→ TASK OBJECTIVE: Each record must be copied in full and unchanged; any image it holds is excluded.

[Collected data entries]
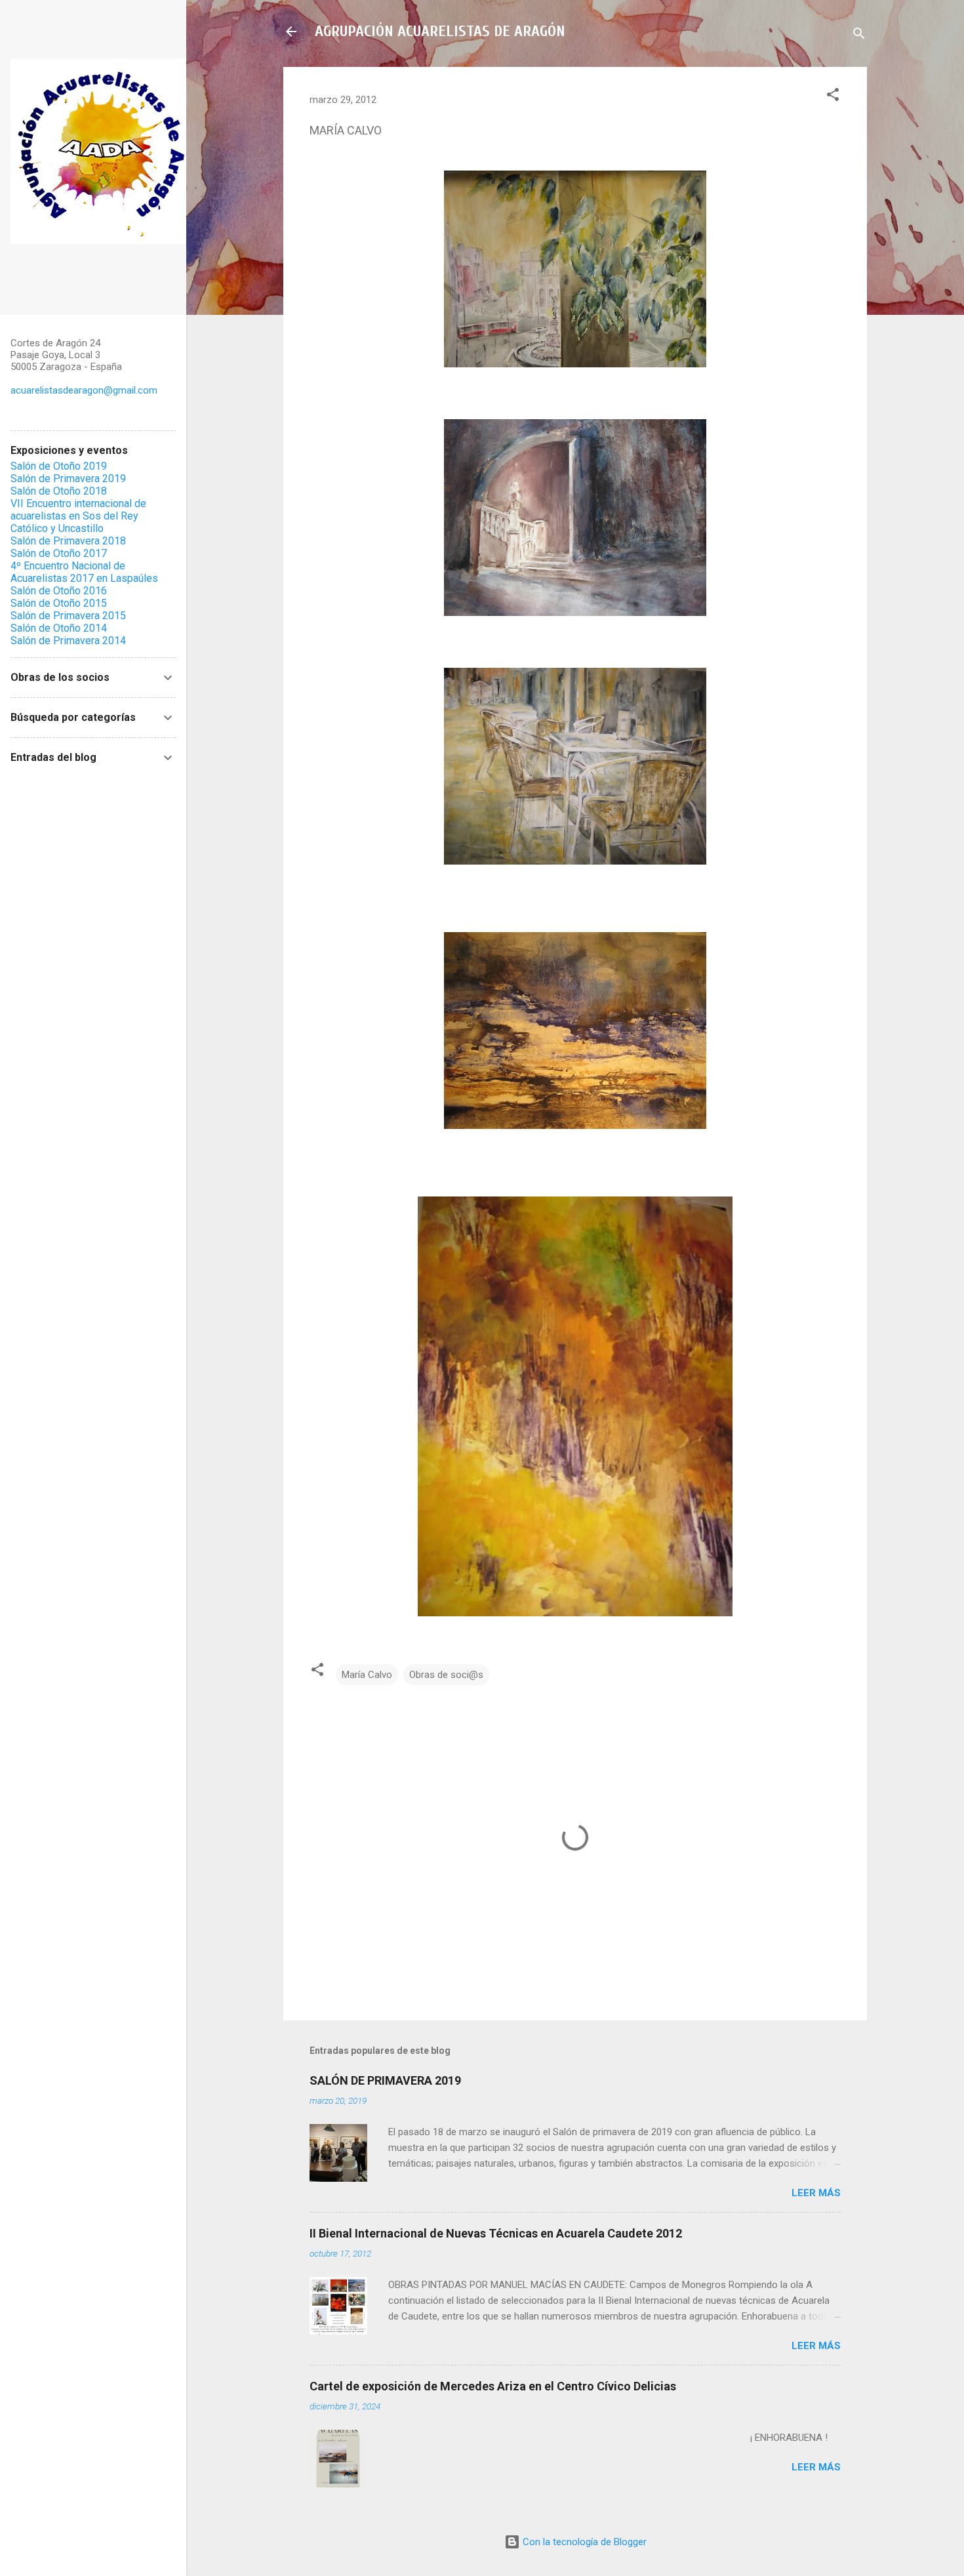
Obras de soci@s (446, 1675)
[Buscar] (859, 36)
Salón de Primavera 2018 (68, 541)
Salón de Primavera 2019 (68, 478)
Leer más (816, 2193)
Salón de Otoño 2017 (58, 553)
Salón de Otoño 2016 (58, 590)
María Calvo (367, 1675)
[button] (833, 97)
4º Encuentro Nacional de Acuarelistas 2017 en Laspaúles (84, 572)
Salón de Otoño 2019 (58, 466)
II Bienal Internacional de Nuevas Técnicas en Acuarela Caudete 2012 (496, 2233)
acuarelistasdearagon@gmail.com (83, 390)
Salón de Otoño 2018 (58, 491)
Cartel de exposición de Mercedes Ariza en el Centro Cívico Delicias (493, 2386)
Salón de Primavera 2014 (68, 640)
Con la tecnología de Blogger (583, 2542)
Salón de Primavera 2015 (68, 615)
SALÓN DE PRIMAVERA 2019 (385, 2080)
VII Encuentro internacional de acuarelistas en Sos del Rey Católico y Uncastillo (78, 516)
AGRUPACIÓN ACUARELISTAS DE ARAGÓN (440, 31)
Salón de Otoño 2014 (58, 628)
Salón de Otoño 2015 (58, 603)
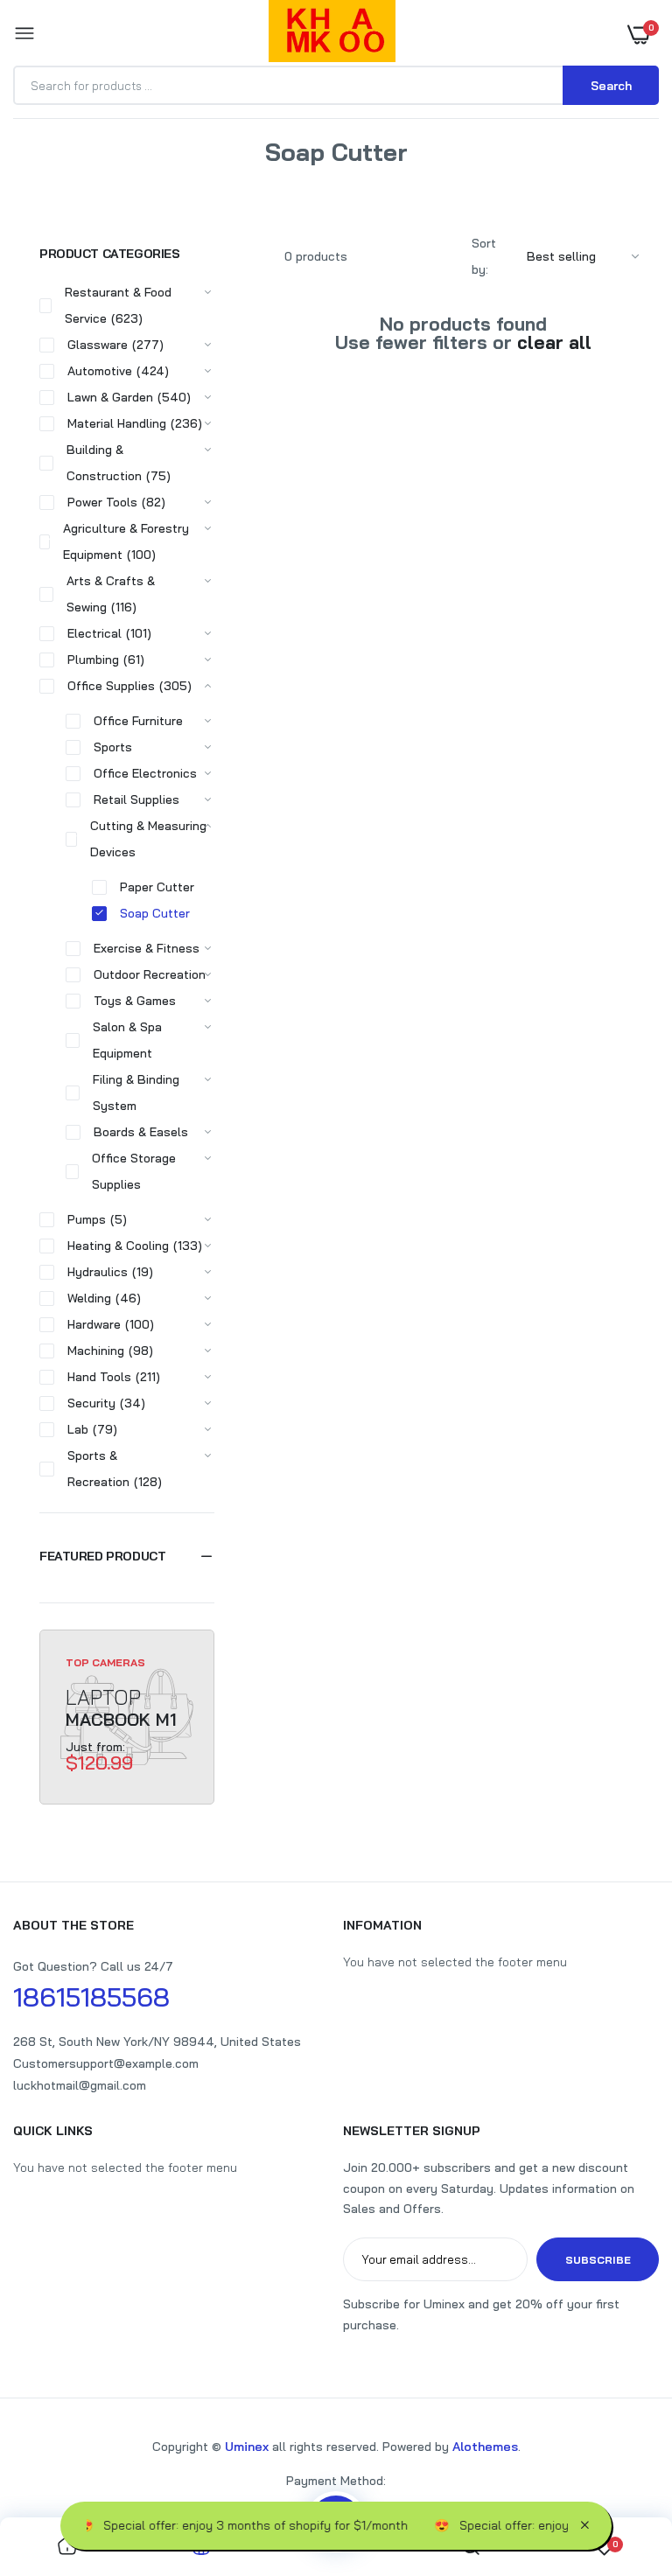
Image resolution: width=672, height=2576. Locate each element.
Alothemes (485, 2446)
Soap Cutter (155, 913)
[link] (67, 2547)
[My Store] (332, 34)
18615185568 (91, 1997)
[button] (126, 1556)
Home (294, 174)
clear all (554, 342)
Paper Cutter (157, 887)
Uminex (247, 2446)
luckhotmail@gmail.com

→ PROBLEM SOLUTION:
Obras de soci@s (446, 1675)
[Buscar] (859, 36)
Salón de Primavera 2018 (68, 541)
Salón de Primavera 2019 (68, 478)
Leer más (816, 2193)
Salón de Otoño 2017 (58, 553)
Salón de Otoño 2016 (58, 590)
María Calvo (367, 1675)
[button] (833, 97)
4º Encuentro Nacional de Acuarelistas 2017 en Laspaúles (84, 572)
Salón de Otoño 2019 (58, 466)
II Bienal Internacional de Nuevas Técnicas en Acuarela Caudete 2012 (496, 2233)
acuarelistasdearagon@gmail.com (83, 390)
Salón de Otoño 2018 (58, 491)
Cartel de exposición de Mercedes Ariza en el Centro Cívico Delicias (493, 2386)
Salón de Primavera 2014 (68, 640)
Con la tecnología de Blogger (583, 2542)
Salón de Primavera 2015 (68, 615)
SALÓN DE PRIMAVERA 2019 (385, 2080)
VII Encuentro internacional de acuarelistas en Sos del Rey Católico y Uncastillo (78, 516)
AGRUPACIÓN ACUARELISTAS DE ARAGÓN (440, 31)
Salón de Otoño 2014 (58, 628)
Salón de Otoño 2015 (58, 603)
Image resolution: width=672, height=2576. Locate each element.
Alothemes (485, 2446)
Soap Cutter (155, 913)
[link] (67, 2547)
[My Store] (332, 34)
18615185568 (91, 1997)
[button] (126, 1556)
Home (294, 174)
clear all (554, 342)
Paper Cutter (157, 887)
Uminex (247, 2446)
luckhotmail@gmail.com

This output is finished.